One possibility is to examine the financial crisis from the perspective of microeconomic concepts and do without complicated DSGE models that can deliver almost any result the model builder wants to deliver. Barry Eichengreen:
The late twentieth century was the heyday of deductive economics. Talented and facile theorists set the intellectual agenda. Their very facility enabled them to build models with virtually any implication, which meant that policy makers could pick and choose at their convenience. Theory turned out to be too malleable, in other words, to provide reliable guidance for policy.
His article also seems to make the point that given all the micro structure inherent in the financial markets the financial crisis should have been foreseen. (I think most economists agree that that a financial crisis was coming but they seemed to be more focused on the current account imbalance and the dollar rather than in the domestic sector.)

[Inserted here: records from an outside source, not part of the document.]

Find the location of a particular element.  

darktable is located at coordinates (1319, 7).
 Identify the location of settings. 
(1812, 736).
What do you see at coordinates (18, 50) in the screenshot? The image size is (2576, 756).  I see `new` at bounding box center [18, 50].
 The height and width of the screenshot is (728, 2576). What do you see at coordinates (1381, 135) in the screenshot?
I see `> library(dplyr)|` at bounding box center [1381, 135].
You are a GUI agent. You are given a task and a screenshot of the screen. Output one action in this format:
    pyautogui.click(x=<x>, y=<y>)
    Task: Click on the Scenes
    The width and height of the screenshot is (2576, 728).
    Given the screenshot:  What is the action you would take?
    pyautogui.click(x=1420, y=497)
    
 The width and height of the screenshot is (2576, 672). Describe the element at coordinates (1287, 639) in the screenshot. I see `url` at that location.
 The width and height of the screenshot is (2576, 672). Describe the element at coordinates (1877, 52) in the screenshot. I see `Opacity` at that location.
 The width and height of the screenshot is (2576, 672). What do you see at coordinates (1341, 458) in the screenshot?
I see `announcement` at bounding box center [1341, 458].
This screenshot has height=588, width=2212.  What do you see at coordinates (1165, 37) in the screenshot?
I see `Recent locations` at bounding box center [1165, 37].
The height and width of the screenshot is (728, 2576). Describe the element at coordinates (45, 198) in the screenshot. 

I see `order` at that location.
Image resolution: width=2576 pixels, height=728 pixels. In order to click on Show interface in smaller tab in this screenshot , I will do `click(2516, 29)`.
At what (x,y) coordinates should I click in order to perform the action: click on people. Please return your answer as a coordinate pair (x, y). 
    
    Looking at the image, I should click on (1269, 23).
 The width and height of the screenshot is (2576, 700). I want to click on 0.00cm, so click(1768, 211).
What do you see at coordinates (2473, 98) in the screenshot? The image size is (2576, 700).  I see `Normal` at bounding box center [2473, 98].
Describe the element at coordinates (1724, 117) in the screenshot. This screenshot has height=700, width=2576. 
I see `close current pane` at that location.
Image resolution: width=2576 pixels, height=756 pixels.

What got us into this mess, in other words, were not the limits of scholarly imagination. It was not the failure or inability of economists to model conflicts of interest, incentives to take excessive risk and information problems that can give rise to bubbles, panics and crises. It was not that economists failed to recognize the role of social and psychological factors in decision making or that they lacked the tools needed to draw out the implications. In fact, these observations and others had been imaginatively elaborated by contributors to the literatures on agency theory, information economics and behavioral finance. Rather, the problem was a partial and blinkered reading of that literature. The consumers of economic theory, not surprisingly, tended to pick and choose those elements of that rich literature that best supported their self-serving actions. Equally reprehensibly, the producers of that theory, benefiting in ways both pecuniary and psychic, showed disturbingly little tendency to object. It is in this light that we must understand how it was that the vast majority of the economics profession remained so blissfully silent and indeed unaware of the risk of financial disaster.